しかも当てつけがましく、俺の方に向けてビールを吐きやがった。
これでこの狼がキレぬ筈もない。
「どうした?お前は俺がわざわざ注いでやったそれを頂きますって言ったんだぜ。頂きますって言ったからには飲んで貰おうか。それともヌルいから飲むのは嫌か?」
俺がお約束気味に返そうととした時、右側の席の男が唸るように言った。
「下水だと?物を言うときは、周りのことを考えてからにするんだな、余所者さんよ」
全く以て同感だ。
男は屈み込んでよく磨き抜かれた兜を手に取った――
何気ない一連の動作でゆっくり手首を捻り、ジョッキの中身をペイドの脚に注いでいく。
「ど許せぬッ!」
激昂したペイドが立ち上がったとき、既に抜き身の剣がその手に握られていた。
正直言えば、流血を肴にボア・ビールを呷るのも悪くない。
だが、本来冷淡な俺を動かした理由はただ一つ。
男の赤い上衣の紋章は城と開いた手――ザーロ守備隊のものだ。
最初の目的地の衛兵と揉めているようでは、探索の旅の成功は覚束無い。
この新たな相棒――ペイドも相当に血気を持て余しているようだが……言っておくが俺は最初から最後までクライマックスだぜェェェェェ!!!


「……当て身!」
ペイドの剣を持つ腕を捩り上げ、肝臓に裏拳を数発叩き込む。
「当て身!」
悶絶するペイドの心臓の真上を渾身の肘鉄で抉り、一瞬で相棒の意識を落とす。
「当て身!」
駄目押しに振り上げた踵は、完璧な軌跡を描いて落下し、ペイドの脳天に吸い込まれた。
この間、実にコンマ2秒。
常人なら即死する当て身をしこたま貰い、白眼を剥いてぐったりとしたペイドを背後からカクカク動かしつつ声色を使う。

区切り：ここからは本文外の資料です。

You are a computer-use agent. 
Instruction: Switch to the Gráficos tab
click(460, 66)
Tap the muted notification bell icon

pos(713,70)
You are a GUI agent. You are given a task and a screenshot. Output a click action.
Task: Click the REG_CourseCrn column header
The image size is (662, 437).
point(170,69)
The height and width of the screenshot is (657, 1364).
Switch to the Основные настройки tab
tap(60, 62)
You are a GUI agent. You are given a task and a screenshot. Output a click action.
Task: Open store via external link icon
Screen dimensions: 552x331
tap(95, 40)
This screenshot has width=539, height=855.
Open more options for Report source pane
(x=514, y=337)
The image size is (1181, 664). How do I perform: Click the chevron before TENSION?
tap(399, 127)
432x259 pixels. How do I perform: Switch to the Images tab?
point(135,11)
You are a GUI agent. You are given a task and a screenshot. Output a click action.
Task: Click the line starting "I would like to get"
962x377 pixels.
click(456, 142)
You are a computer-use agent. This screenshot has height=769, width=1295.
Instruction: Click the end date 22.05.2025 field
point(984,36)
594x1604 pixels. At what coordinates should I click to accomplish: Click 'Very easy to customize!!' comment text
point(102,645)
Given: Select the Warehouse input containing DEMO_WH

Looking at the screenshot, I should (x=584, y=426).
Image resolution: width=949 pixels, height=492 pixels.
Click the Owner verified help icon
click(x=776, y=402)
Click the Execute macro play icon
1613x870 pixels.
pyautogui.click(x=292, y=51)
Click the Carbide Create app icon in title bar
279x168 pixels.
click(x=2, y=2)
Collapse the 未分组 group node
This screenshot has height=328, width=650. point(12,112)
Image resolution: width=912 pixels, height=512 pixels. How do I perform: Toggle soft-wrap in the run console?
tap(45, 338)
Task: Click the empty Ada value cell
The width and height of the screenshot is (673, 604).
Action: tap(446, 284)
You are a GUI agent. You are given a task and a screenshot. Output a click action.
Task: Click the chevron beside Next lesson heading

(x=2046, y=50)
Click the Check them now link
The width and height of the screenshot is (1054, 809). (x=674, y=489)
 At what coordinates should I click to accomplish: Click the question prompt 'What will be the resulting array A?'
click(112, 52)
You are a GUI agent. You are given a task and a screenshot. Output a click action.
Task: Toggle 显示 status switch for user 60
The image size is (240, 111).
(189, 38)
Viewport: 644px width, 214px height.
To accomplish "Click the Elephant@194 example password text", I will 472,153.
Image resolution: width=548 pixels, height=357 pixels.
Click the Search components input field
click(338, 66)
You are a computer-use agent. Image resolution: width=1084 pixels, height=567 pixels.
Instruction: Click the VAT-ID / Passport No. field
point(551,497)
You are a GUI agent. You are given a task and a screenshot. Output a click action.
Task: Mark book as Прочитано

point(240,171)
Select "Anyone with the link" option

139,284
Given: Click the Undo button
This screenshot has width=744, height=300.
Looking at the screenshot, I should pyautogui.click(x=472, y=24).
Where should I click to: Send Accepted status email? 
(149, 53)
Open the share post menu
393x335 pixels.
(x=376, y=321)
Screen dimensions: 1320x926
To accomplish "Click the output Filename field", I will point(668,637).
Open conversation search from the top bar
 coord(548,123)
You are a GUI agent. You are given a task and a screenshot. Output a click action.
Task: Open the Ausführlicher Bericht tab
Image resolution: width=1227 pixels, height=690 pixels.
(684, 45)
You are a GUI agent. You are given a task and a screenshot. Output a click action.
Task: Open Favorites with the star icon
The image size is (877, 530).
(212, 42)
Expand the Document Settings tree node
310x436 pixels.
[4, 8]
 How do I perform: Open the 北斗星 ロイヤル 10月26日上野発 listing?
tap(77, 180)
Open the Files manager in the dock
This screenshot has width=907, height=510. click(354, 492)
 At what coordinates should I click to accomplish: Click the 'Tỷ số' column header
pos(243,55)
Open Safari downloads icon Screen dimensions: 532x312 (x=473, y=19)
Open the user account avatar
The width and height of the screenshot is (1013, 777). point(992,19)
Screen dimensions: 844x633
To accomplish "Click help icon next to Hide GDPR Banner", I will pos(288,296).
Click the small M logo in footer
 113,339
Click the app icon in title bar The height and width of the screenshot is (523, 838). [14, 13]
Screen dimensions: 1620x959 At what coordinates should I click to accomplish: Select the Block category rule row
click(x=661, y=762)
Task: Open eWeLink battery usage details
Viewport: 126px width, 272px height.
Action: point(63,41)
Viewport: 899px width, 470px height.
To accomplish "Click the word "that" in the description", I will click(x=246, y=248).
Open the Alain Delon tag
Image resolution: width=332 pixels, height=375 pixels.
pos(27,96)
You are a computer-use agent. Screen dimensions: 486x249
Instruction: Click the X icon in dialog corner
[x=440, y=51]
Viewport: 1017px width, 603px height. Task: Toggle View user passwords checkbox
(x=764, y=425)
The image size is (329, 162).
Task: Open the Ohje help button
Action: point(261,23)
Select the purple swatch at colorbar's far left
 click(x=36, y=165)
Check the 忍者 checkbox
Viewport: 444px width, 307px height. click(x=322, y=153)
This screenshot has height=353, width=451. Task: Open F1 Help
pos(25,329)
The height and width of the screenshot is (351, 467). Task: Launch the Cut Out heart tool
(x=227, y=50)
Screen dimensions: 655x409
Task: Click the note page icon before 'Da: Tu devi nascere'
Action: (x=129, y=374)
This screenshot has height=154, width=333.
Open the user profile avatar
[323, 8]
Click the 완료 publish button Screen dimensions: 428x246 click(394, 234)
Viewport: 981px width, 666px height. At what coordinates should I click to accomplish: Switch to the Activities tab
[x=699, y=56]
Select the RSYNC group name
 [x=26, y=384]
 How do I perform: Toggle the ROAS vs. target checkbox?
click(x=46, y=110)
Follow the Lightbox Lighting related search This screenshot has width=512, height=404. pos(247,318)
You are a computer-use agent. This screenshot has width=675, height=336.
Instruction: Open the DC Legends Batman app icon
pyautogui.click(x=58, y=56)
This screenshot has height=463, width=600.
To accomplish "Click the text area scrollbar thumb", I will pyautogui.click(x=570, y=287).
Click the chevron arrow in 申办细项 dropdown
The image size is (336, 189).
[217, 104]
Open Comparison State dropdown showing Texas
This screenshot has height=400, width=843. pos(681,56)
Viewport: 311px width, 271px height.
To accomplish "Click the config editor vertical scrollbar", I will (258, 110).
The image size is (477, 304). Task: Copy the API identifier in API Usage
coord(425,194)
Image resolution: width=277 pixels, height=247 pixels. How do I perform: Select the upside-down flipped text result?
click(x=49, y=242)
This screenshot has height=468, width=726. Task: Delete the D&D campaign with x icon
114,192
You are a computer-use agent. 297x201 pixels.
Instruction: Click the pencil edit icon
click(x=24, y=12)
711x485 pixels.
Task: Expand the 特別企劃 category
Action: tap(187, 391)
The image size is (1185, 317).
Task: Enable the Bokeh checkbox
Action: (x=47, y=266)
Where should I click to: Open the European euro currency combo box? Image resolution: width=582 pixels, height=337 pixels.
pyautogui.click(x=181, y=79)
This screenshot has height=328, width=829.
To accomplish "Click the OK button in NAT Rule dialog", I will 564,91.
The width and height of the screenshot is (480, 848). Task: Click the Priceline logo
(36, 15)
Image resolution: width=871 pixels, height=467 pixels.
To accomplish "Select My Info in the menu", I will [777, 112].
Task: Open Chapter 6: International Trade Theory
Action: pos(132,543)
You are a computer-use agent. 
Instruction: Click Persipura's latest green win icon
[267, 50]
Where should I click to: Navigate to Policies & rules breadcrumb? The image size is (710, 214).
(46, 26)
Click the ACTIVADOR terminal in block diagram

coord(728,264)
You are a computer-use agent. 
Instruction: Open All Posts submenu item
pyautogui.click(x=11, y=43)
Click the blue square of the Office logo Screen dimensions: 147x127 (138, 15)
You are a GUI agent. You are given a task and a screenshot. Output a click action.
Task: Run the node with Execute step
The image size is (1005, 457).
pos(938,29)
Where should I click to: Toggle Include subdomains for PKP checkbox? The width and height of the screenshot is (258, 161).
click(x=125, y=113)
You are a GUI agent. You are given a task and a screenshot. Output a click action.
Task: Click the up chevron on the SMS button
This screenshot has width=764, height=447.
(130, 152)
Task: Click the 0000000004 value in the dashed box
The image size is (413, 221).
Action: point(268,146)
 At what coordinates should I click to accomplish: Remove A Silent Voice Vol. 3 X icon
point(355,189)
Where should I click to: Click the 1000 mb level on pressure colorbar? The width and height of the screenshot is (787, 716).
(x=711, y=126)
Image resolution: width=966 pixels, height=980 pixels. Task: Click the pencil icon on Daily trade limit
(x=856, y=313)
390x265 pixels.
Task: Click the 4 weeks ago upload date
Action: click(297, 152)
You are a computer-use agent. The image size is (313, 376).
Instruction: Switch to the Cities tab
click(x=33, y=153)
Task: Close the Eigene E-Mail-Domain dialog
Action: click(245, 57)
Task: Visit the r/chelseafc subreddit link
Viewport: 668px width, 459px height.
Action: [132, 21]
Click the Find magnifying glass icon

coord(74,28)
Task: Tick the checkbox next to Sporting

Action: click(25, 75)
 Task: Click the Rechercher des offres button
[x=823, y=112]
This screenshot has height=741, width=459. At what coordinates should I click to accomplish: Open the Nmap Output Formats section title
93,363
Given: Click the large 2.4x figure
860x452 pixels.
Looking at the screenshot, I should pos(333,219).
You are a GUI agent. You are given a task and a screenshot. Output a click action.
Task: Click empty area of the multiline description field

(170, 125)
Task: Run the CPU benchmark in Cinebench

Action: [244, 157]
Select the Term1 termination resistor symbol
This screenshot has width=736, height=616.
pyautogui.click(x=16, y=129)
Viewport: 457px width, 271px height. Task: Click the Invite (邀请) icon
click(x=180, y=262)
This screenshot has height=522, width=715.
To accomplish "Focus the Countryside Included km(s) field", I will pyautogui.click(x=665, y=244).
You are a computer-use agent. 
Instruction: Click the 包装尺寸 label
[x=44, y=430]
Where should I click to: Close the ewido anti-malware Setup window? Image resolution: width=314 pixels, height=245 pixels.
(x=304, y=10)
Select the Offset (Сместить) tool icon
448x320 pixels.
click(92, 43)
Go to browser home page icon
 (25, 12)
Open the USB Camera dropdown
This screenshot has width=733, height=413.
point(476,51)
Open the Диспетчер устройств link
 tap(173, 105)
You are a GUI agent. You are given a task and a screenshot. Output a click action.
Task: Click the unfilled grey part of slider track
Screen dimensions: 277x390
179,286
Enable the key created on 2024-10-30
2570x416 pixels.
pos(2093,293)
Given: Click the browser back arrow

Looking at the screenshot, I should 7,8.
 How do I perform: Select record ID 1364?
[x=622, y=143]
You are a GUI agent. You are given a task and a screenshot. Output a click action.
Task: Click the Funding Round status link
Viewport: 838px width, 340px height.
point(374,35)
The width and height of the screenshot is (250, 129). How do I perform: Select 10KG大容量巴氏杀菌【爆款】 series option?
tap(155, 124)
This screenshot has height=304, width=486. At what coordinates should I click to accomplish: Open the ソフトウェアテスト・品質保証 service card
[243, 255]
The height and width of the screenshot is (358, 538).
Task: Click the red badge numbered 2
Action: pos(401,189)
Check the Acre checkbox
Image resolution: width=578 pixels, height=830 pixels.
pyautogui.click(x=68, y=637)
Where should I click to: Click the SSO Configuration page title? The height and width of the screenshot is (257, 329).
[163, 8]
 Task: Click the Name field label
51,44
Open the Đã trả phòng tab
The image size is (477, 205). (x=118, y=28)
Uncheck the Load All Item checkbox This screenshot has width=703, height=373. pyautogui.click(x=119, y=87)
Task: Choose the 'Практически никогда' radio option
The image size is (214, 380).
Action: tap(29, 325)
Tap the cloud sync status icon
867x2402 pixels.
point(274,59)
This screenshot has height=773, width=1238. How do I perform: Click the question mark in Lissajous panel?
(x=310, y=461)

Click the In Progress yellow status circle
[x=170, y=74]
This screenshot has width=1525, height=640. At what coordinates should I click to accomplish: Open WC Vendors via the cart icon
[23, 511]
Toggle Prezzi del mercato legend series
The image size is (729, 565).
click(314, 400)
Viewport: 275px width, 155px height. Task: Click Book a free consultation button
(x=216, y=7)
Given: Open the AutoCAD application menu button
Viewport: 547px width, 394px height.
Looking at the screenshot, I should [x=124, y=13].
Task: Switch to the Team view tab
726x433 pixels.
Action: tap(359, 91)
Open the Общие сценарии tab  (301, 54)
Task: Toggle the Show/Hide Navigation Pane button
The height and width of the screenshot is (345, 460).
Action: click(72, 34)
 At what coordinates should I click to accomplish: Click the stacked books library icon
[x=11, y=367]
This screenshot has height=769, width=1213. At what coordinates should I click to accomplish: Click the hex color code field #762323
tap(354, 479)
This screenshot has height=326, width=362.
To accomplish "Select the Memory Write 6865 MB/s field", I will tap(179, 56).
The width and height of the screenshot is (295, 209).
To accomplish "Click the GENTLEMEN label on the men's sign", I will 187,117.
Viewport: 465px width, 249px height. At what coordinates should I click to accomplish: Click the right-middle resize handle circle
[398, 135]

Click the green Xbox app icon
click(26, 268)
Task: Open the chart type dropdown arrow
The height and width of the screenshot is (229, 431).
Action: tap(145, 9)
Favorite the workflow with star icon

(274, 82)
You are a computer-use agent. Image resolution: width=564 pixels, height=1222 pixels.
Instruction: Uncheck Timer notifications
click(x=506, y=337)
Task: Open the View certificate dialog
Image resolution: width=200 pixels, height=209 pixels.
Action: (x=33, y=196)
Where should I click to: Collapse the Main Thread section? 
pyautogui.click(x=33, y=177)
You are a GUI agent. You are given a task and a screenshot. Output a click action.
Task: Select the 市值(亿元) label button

ついカッとなってやった。正直すまんかった。お詫びにビールをご馳走します」
「いいとも。君の謝罪を受け入れようじゃあないか。だが一つ条件がある――ビールはフェリナ・ノッグにしてくれ!」
俺の苦労も知らずに、親指まで立てたザーロ守備隊の男はご機嫌な笑顔で答えやがった。
……此奴にも当て身をブチ込んだ方が早かったかもしれない。